Would you please restate all of the data exactly?

'''

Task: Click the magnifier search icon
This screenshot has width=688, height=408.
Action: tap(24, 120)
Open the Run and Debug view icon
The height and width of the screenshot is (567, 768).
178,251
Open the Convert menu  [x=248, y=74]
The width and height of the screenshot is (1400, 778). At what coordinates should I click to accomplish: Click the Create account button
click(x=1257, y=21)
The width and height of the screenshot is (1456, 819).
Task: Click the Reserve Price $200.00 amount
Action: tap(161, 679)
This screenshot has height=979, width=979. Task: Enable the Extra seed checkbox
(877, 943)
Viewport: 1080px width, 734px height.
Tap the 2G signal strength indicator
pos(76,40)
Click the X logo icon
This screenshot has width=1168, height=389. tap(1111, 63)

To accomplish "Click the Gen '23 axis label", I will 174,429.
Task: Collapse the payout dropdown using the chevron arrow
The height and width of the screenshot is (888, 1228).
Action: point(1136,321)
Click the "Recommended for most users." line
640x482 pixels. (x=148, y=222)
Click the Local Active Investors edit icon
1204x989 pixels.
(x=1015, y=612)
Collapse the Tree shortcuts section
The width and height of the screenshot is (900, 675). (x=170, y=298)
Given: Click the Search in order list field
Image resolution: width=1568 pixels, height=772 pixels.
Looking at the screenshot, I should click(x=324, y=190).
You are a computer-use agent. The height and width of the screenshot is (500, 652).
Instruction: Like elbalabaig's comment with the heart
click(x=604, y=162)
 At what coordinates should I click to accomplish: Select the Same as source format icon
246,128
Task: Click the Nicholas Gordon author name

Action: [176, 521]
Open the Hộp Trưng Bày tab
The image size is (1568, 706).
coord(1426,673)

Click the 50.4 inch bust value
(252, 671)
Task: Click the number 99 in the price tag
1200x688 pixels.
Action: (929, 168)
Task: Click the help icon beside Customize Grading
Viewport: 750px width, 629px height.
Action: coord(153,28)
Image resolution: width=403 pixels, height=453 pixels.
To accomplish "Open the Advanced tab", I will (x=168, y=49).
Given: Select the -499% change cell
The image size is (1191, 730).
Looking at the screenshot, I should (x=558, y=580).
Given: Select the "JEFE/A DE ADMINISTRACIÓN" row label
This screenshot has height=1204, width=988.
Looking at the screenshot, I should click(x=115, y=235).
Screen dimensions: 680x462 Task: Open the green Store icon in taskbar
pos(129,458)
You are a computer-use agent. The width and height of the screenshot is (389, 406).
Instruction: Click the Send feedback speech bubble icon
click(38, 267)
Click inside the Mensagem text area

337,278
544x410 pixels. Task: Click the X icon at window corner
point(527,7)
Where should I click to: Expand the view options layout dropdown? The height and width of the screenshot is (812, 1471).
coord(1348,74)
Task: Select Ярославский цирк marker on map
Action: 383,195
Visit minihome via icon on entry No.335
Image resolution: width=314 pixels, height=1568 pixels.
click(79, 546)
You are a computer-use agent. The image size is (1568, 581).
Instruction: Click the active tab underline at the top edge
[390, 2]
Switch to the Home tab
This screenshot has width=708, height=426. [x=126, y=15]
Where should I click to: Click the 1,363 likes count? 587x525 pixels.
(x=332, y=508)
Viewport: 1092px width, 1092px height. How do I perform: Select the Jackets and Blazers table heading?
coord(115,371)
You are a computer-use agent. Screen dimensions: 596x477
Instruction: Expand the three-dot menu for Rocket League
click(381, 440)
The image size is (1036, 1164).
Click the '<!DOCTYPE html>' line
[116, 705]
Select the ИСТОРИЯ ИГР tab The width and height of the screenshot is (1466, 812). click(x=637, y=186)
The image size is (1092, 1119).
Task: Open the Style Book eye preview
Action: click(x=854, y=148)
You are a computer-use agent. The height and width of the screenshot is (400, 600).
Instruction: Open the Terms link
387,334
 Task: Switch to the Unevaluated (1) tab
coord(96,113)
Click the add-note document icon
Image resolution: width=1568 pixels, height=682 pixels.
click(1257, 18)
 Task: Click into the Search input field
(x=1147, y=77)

'''

* Output for this task
Task: Click the magnifier search icon
This screenshot has width=688, height=408.
Action: tap(24, 120)
Open the Run and Debug view icon
The height and width of the screenshot is (567, 768).
178,251
Open the Convert menu  [x=248, y=74]
The width and height of the screenshot is (1400, 778). At what coordinates should I click to accomplish: Click the Create account button
click(x=1257, y=21)
The width and height of the screenshot is (1456, 819).
Task: Click the Reserve Price $200.00 amount
Action: tap(161, 679)
This screenshot has height=979, width=979. Task: Enable the Extra seed checkbox
(877, 943)
Viewport: 1080px width, 734px height.
Tap the 2G signal strength indicator
pos(76,40)
Click the X logo icon
This screenshot has width=1168, height=389. tap(1111, 63)

To accomplish "Click the Gen '23 axis label", I will 174,429.
Task: Collapse the payout dropdown using the chevron arrow
The height and width of the screenshot is (888, 1228).
Action: point(1136,321)
Click the "Recommended for most users." line
640x482 pixels. (x=148, y=222)
Click the Local Active Investors edit icon
1204x989 pixels.
(x=1015, y=612)
Collapse the Tree shortcuts section
The width and height of the screenshot is (900, 675). (x=170, y=298)
Given: Click the Search in order list field
Image resolution: width=1568 pixels, height=772 pixels.
Looking at the screenshot, I should click(x=324, y=190).
You are a computer-use agent. The height and width of the screenshot is (500, 652).
Instruction: Like elbalabaig's comment with the heart
click(x=604, y=162)
 At what coordinates should I click to accomplish: Select the Same as source format icon
246,128
Task: Click the Nicholas Gordon author name

Action: [176, 521]
Open the Hộp Trưng Bày tab
The image size is (1568, 706).
coord(1426,673)

Click the 50.4 inch bust value
(252, 671)
Task: Click the number 99 in the price tag
1200x688 pixels.
Action: (929, 168)
Task: Click the help icon beside Customize Grading
Viewport: 750px width, 629px height.
Action: coord(153,28)
Image resolution: width=403 pixels, height=453 pixels.
To accomplish "Open the Advanced tab", I will (x=168, y=49).
Given: Select the -499% change cell
The image size is (1191, 730).
Looking at the screenshot, I should (x=558, y=580).
Given: Select the "JEFE/A DE ADMINISTRACIÓN" row label
This screenshot has height=1204, width=988.
Looking at the screenshot, I should click(x=115, y=235).
Screen dimensions: 680x462 Task: Open the green Store icon in taskbar
pos(129,458)
You are a computer-use agent. The width and height of the screenshot is (389, 406).
Instruction: Click the Send feedback speech bubble icon
click(38, 267)
Click inside the Mensagem text area

337,278
544x410 pixels. Task: Click the X icon at window corner
point(527,7)
Where should I click to: Expand the view options layout dropdown? The height and width of the screenshot is (812, 1471).
coord(1348,74)
Task: Select Ярославский цирк marker on map
Action: 383,195
Visit minihome via icon on entry No.335
Image resolution: width=314 pixels, height=1568 pixels.
click(79, 546)
You are a computer-use agent. The image size is (1568, 581).
Instruction: Click the active tab underline at the top edge
[390, 2]
Switch to the Home tab
This screenshot has width=708, height=426. [x=126, y=15]
Where should I click to: Click the 1,363 likes count? 587x525 pixels.
(x=332, y=508)
Viewport: 1092px width, 1092px height. How do I perform: Select the Jackets and Blazers table heading?
coord(115,371)
You are a computer-use agent. Screen dimensions: 596x477
Instruction: Expand the three-dot menu for Rocket League
click(381, 440)
The image size is (1036, 1164).
Click the '<!DOCTYPE html>' line
[116, 705]
Select the ИСТОРИЯ ИГР tab The width and height of the screenshot is (1466, 812). click(x=637, y=186)
The image size is (1092, 1119).
Task: Open the Style Book eye preview
Action: click(x=854, y=148)
You are a computer-use agent. The height and width of the screenshot is (400, 600).
Instruction: Open the Terms link
387,334
 Task: Switch to the Unevaluated (1) tab
coord(96,113)
Click the add-note document icon
Image resolution: width=1568 pixels, height=682 pixels.
click(1257, 18)
 Task: Click into the Search input field
(x=1147, y=77)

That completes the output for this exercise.